De initiatiefnemer dient in een vroeg stadium overleg te voeren met de waterbeheerder over een ruimtelijk planvoornemen. Hiermee wordt voorkomen dat ruimtelijke ontwikkelingen in strijd zijn met duurzaam waterbeheer. Het plangebied ligt binnen het beheergebied van het Hoogheemraadschap van Delfland, verantwoordelijk voor het waterkwantiteits- en waterkwaliteitsbeheer. Bij het tot stand komen van de ruimtelijke onderbouwing wordt overleg gevoerd met de waterbeheerder over de voorgestane ontwikkeling.

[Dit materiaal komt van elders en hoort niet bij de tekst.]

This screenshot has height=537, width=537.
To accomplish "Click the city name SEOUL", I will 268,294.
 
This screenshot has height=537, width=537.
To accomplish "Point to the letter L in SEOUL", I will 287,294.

Beleid duurzaam stedelijk waterbeheer

Op verschillende bestuursniveaus zijn de afgelopen jaren beleidsnota's verschenen aangaande de waterhuishouding, alle met als doel een duurzaam waterbeheer (kwalitatief en kwantitatief). Deze paragraaf geeft een overzicht van de voor het plangebied relevante nota's, waarbij het beleid van het hoogheemraadschap nader wordt behandeld.

Europa:

  • Kaderrichtlijn Water (KRW)

Nationaal:

  • Nationaal Waterplan (NW)
  • Nationaal Bestuursakkoord Water (NBW)
  • Waterwet

Provinciaal

  • Provinciaal Waterplan
  • Omgevingsvisie
  • Verordening Ruimte

Waterschapsbeleid

Het waterbeheerprogramma 2022-2027 van het Hoogheemraadschap van Delfland is op 10 maart 2022 vastgesteld en beschrijft op hoofdlijnen welke maatregelen Delfland neemt om met uitdagingen als klimaatverandering, verstedelijking, energietransitie, arbeidsmarkt en digitalisering om te gaan en zo het gebied veilig en leefbaar te houden. Deze uitdagingen zorgen ervoor dat het hoogheemraadschap flexibel moet blijven, moet innoveren, samenwerken en anticiperen op de veranderende omgeving. Delfland wil bijvoorbeeld wateroverlast als gevolg van extreem weer zoveel mogelijk voorkomen en de invloed van droogte op de hoeveelheid zoetwater verminderen. In het waterbeheerprogramma staat de missie van het Hoogheemraadschap van Delfland centraal, deze is: ‘droge voeten, voldoende water, schoon water en gezuiverd afvalwater’. Hierbij zijn de aspecten duurzaam circulair, waterkwaliteit, samenwerken en financiën leidend. In het waterbeheerprogramma zijn 32 thema’s opgesteld met de doelen, ambities en maatregelen. Het programma is te vinden op https://wbp6.dpipreview.nl/.

Huidige situatie

Het plangebied is gelegen in Rijswijk aan de Lange Kleiweg 106 en bestaat momenteel uit sportvoorzieningen van een hockey- en wielrenvereniging. Op het sportpark staan twee clubhuizen. Ten zuiden van het plangebied liggen volkstuinen en ten noorden een evenementencentrum. Ten westen loopt de spoorweg met daarachter het Wilhelminapark. Ten oosten, aan de overzijde van de Lange Kleiweg, zijn een bedrijventerrein en het Elsenburgerbos.

Bodem en grondwater

Het plangebied maakt geen deel uit van een waterwingebied of een grondwaterbeschermingsgebied. Op de Bodemkaart is te zien dat de bodem van het plangebied uit lichte klei met homogeen profiel bestaat (figuur 4.4). Met betrekking tot het grondwater is ter plaatse van het plangebied sprake van grondwatertrap II= H <40 L 50-80 en III= H <40 L > 80-120 (figuur 4.5). Dit wil zeggen dat de gemiddelde hoogste grondwaterstand (GHG) op 40 centimeter onder maaiveld ligt. De gemiddelde laagste grondwaterstand (GLG) schommelt tussen 50 en 120 centimeter onder maaiveld. Volgens het Actueel Hoogtebestand Nederland varieert de maaiveldhoogte in het plangebied tussen -0,60 en -0,40 NAP.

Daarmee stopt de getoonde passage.